朝那些慢了一步,只能抬着鸡巴在骑士红肿绷紧的脸颊和柔软黑发上戳弄的同伴们得意道:“不愧是在圣殿里训练过的母狗,被圣光肏过的洞吸起来就是比一般婊子爽,喂,”他扯着南希的头发摇晃,稍稍退开一点让涨红着脸的南希能够稍微喘气,“母狗骑士大人,动动你的舌头和牙,快点舔,后面还有那么多鸡巴排队等着肏烂你这个骚洞呢。”
头很痛,肚子很痛,屁……屁股很痛,喉咙很痛,被抽打红肿的脸很痛,不知道跪了多久的膝盖也很痛,全身都很痛,南希略有些委屈地想着,无休止的连番折磨和缺氧让他意识有些混乱昏沉,勉强维系着最后一丝理智,紧紧记着还有个无辜的孩子需要他的保护。

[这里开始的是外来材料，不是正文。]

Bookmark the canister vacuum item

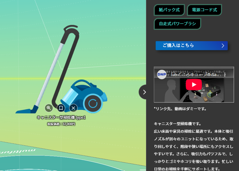coord(61,108)
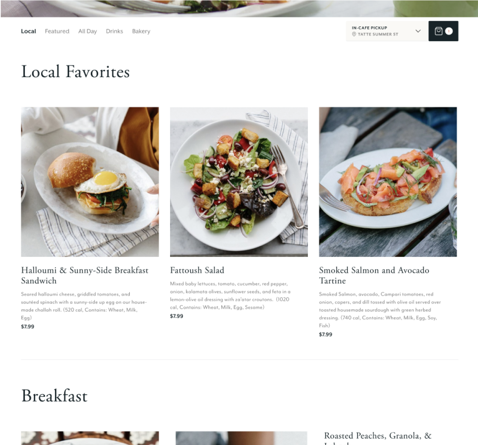This screenshot has width=478, height=445.
Task: Open the Drinks tab
Action: (x=114, y=31)
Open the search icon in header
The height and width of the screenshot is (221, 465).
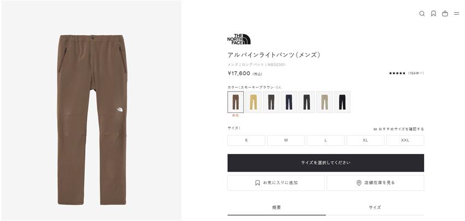click(x=422, y=14)

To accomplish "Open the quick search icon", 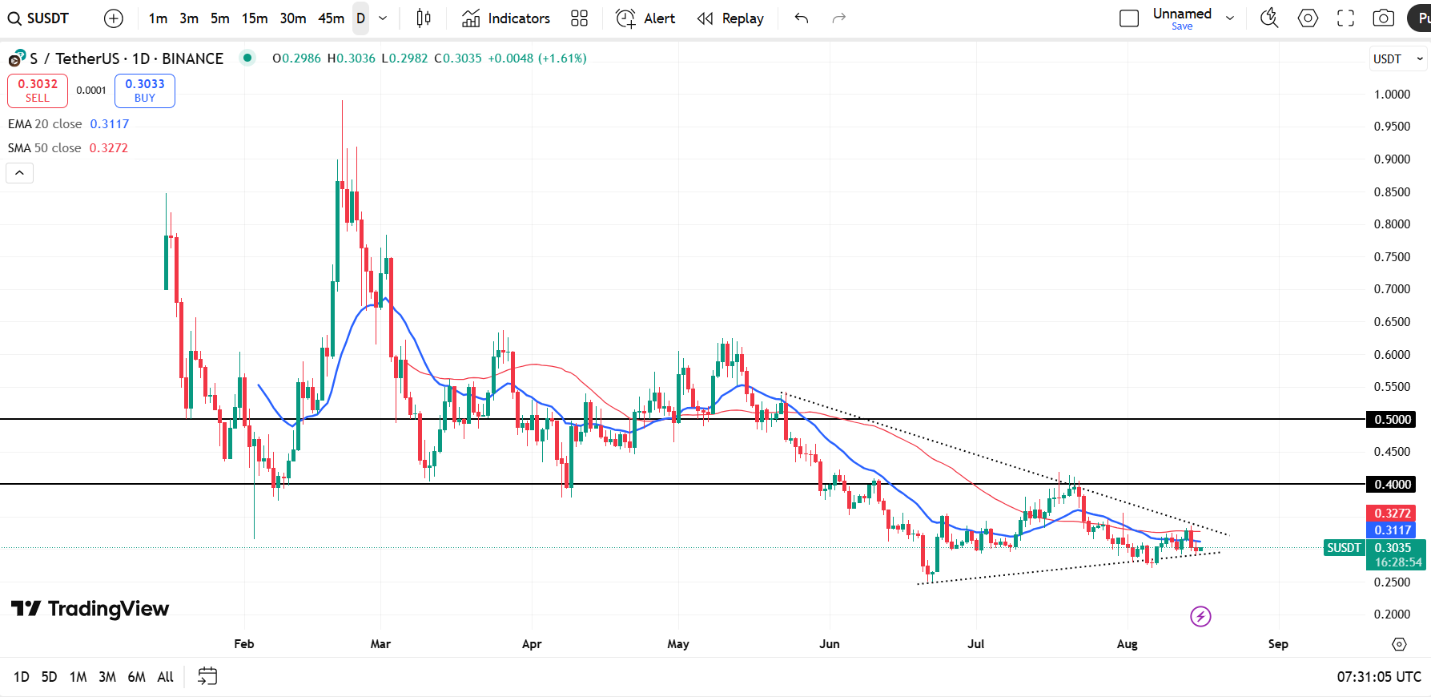I will point(1269,18).
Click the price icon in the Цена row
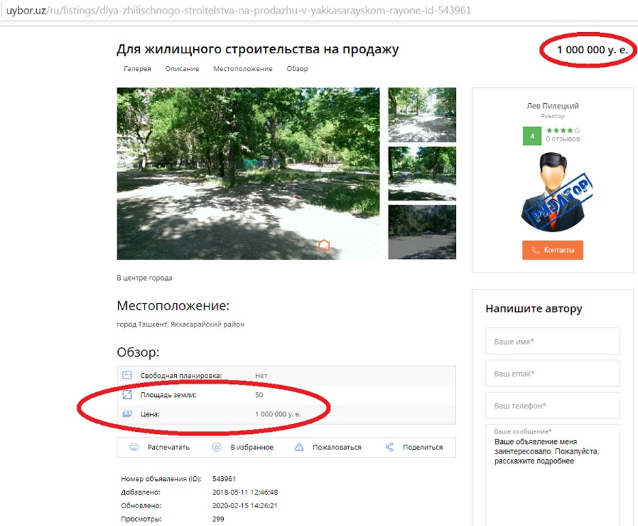This screenshot has height=526, width=638. (x=127, y=414)
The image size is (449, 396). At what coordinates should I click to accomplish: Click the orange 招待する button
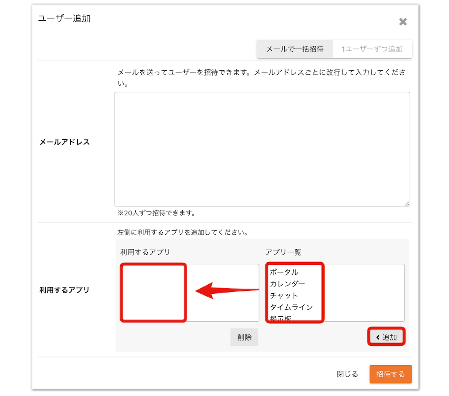click(x=391, y=374)
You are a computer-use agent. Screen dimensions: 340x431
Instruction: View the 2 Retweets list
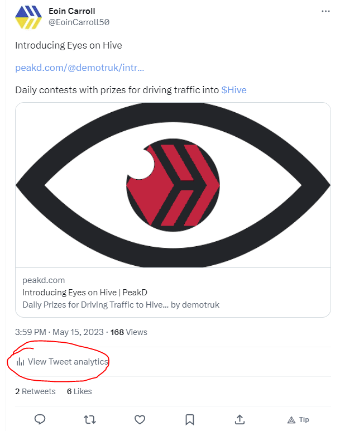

他努力的张大嘴巴,听从那些疯子羞辱的话语,扭动舌头去迎合堵在嘴里抽动的腥臭肉块,但是神智昏沉的状态下舌头和牙齿都迟钝的像是锈蚀的零件,舌头被肉块压着,只能笨拙地舔弄男人肉棍上凸起的血管,磕磕绊绊的牙齿更是一不留神就嗑上了抽动中的龟头,男人面具下的脸色一变,呼吸猛地粗重,大骂一声,拉起南希的头发,肉棍一挺,再次撞进南希的嗓子眼里,龟头一阵抽动,一大股浓稠的污浊液体喷涌而出,直接灌进了南希的喉咙深处,骑士下意识的吞咽,喉管滑动,腥臭的精液顺着食管呛进胃里。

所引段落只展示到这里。